Nota de autor: ¡Hola!, gracias por leer este fanfic, la verdad, nunca hice fanfiction, por lo que este es el primero, leo fanfics desde hace muchos años y nunca tuve la oportunidad ni la inspiración para escribir uno, hasta ahora claro, teniendo eso en cuenta tengo que aclarar que los personajes no son míos, solamente modifique la historia y la adapte a esta lectura. La historia está basada en "Tangled: the series" al igual que los personajes, no soy dueña de nada de eso.

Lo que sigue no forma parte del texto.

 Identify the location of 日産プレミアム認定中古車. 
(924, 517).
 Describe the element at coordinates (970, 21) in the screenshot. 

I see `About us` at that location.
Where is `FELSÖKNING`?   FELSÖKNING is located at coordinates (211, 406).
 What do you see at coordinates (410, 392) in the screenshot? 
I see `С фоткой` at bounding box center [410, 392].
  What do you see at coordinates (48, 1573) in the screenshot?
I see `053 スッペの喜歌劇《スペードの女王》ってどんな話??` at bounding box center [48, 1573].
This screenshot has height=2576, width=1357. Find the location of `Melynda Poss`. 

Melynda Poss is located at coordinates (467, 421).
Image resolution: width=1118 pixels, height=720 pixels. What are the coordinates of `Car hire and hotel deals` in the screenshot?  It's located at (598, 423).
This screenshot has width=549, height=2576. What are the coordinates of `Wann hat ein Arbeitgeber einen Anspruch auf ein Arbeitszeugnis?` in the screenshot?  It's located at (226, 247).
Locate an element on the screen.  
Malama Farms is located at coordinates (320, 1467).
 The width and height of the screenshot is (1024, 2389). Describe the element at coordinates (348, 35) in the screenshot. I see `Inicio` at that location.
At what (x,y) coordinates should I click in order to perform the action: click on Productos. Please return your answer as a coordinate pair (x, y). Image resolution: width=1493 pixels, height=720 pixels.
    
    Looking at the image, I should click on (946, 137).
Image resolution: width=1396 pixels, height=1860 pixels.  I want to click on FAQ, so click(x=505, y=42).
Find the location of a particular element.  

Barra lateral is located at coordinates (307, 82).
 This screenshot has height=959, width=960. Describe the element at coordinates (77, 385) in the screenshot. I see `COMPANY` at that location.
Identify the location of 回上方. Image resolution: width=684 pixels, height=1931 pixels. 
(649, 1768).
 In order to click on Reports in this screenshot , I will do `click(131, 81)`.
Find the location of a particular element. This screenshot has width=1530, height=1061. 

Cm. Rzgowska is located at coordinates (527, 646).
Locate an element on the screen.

Por favor sepan disculpar si encuentran una falta de ortografía.Ahora.. ¡espero que disfrutes de la historia!Advertencia: Esta lectura tiene contenido LGBTQ y también explicito o (16), si no te gusta te invito a que te retires.
Capítulo 1: Un nuevo sentimiento
En lo más profundo del reino de Corona, dónde la luz del sol no llegaba a iluminar las paredes, ese apestoso y desagradable lugar, en el que estuvieron tantas almas corrompidas sumergidas en la solitaria oscuridad, era un calabozo hermético, el cuál estaba lleno de los criminales más violentos y desalmados que puedan existir, cualquiera diría que por su aspecto, salieron de alguna saga de películas épicas llenas de bárbaros y nada higiénicos fortachones, es difícil de creer que un lugar tan oscuro como este se encuentre en el Reino de Corona, siendo este último, un sitió tan agradable y armonioso.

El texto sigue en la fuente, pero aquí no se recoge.